— BEGIN Data shown —

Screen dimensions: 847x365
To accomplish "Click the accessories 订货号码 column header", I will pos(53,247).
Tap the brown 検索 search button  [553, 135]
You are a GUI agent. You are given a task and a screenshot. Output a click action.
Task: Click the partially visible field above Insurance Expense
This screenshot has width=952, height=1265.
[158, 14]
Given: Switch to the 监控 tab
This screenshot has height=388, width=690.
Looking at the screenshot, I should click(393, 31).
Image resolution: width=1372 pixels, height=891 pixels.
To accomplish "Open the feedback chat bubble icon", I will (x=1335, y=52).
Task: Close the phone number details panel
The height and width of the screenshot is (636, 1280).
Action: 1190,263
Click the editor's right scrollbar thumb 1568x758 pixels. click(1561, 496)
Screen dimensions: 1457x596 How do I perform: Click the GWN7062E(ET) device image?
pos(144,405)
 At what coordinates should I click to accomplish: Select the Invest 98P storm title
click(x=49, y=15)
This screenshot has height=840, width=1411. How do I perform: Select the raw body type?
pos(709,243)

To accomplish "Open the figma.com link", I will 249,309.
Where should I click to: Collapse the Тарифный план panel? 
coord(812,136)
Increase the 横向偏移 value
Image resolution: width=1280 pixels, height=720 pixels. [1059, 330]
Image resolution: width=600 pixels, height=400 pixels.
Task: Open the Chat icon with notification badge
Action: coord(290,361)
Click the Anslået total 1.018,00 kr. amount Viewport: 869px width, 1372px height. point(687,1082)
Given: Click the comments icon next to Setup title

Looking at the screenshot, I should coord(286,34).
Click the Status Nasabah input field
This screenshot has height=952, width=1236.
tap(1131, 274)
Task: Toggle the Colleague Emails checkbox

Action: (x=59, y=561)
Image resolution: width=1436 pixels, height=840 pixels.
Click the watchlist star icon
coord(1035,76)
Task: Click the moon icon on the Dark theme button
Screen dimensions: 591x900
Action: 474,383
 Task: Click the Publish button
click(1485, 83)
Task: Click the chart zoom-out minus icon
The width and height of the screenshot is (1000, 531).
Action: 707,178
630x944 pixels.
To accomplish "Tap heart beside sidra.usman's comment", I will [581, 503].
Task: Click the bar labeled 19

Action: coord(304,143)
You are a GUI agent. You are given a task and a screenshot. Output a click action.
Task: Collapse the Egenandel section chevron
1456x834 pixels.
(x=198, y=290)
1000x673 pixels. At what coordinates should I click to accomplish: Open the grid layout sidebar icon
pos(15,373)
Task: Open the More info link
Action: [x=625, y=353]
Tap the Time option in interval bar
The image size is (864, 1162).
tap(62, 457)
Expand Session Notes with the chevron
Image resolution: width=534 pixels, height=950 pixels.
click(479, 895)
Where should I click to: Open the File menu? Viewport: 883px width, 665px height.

— END Data shown —

Work to do: Please reproduce the data from the line with "At what coordinates should I click to accomplish: Select" up to and including the line with "Action: (x=59, y=561)", keeping every character the same.

The solution:
 At what coordinates should I click to accomplish: Select the Invest 98P storm title
click(x=49, y=15)
This screenshot has height=840, width=1411. How do I perform: Select the raw body type?
pos(709,243)

To accomplish "Open the figma.com link", I will 249,309.
Where should I click to: Collapse the Тарифный план panel? 
coord(812,136)
Increase the 横向偏移 value
Image resolution: width=1280 pixels, height=720 pixels. [1059, 330]
Image resolution: width=600 pixels, height=400 pixels.
Task: Open the Chat icon with notification badge
Action: coord(290,361)
Click the Anslået total 1.018,00 kr. amount Viewport: 869px width, 1372px height. point(687,1082)
Given: Click the comments icon next to Setup title

Looking at the screenshot, I should coord(286,34).
Click the Status Nasabah input field
This screenshot has height=952, width=1236.
tap(1131, 274)
Task: Toggle the Colleague Emails checkbox

Action: (x=59, y=561)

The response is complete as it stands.